**Problem to work on:**
Render the material below as a Markdown table with the columns Row and Content, numbering each line and omitting blank lines. Begin at the line that contains "Click inside the" and stop after the line that contains "(x=67, y=6)".

## Begin Extracted material

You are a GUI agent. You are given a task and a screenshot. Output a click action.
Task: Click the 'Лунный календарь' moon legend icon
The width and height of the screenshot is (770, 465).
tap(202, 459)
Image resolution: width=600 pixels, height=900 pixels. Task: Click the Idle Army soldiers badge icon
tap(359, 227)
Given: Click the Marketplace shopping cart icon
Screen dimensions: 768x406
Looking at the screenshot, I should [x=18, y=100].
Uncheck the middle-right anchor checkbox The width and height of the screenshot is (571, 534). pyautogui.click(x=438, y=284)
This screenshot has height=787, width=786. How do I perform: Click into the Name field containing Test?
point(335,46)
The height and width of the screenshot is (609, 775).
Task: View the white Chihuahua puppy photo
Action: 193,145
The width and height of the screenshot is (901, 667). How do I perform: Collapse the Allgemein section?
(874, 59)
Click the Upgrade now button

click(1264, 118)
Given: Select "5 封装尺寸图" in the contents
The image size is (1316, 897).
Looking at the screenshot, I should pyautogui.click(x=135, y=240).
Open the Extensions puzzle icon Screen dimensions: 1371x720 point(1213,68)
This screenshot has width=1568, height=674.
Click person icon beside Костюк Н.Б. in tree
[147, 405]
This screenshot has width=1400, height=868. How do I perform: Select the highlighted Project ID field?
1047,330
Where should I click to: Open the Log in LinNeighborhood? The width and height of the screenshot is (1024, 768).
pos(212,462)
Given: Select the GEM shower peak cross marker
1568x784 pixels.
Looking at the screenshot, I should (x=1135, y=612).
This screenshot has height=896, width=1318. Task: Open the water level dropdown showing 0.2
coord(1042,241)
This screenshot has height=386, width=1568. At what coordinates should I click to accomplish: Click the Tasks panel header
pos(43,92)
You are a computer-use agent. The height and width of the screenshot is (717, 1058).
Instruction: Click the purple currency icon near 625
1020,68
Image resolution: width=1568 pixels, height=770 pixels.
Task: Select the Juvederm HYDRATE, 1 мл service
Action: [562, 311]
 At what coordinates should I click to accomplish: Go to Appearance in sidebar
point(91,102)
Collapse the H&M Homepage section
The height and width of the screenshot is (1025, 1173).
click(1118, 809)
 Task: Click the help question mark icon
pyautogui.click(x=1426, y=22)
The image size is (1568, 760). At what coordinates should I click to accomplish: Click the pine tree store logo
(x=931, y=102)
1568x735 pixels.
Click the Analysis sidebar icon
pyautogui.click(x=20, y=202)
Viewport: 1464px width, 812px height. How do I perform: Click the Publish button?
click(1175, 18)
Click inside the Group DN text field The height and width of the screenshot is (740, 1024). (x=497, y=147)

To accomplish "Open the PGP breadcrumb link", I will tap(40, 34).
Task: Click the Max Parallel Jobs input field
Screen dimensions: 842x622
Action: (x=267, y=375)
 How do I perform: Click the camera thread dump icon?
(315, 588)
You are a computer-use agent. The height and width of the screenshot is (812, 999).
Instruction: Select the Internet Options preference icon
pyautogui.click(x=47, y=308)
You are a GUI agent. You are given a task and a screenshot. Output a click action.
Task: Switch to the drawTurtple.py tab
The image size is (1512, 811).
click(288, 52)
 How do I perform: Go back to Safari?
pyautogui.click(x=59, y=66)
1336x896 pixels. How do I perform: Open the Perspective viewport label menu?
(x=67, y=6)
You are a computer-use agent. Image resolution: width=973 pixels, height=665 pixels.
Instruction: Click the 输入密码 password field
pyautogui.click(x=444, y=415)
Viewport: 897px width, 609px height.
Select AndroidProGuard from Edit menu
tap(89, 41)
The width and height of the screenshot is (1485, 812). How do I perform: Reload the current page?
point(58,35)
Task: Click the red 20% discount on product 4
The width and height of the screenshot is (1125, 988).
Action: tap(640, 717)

## End Extracted material

**Final answer:**
| Row | Content |
|---|---|
| 1 | Click inside the Group DN text field The height and width of the screenshot is (740, 1024). (x=497, y=147) |
| 2 | To accomplish "Open the PGP breadcrumb link", I will tap(40, 34). |
| 3 | Task: Click the Max Parallel Jobs input field |
| 4 | Screen dimensions: 842x622 |
| 5 | Action: (x=267, y=375) |
| 6 |  How do I perform: Click the camera thread dump icon? |
| 7 | (315, 588) |
| 8 | You are a computer-use agent. The height and width of the screenshot is (812, 999). |
| 9 | Instruction: Select the Internet Options preference icon |
| 10 | pyautogui.click(x=47, y=308) |
| 11 | You are a GUI agent. You are given a task and a screenshot. Output a click action. |
| 12 | Task: Switch to the drawTurtple.py tab |
| 13 | The image size is (1512, 811). |
| 14 | click(288, 52) |
| 15 |  How do I perform: Go back to Safari? |
| 16 | pyautogui.click(x=59, y=66) |
| 17 | 1336x896 pixels. How do I perform: Open the Perspective viewport label menu? |
| 18 | (x=67, y=6) |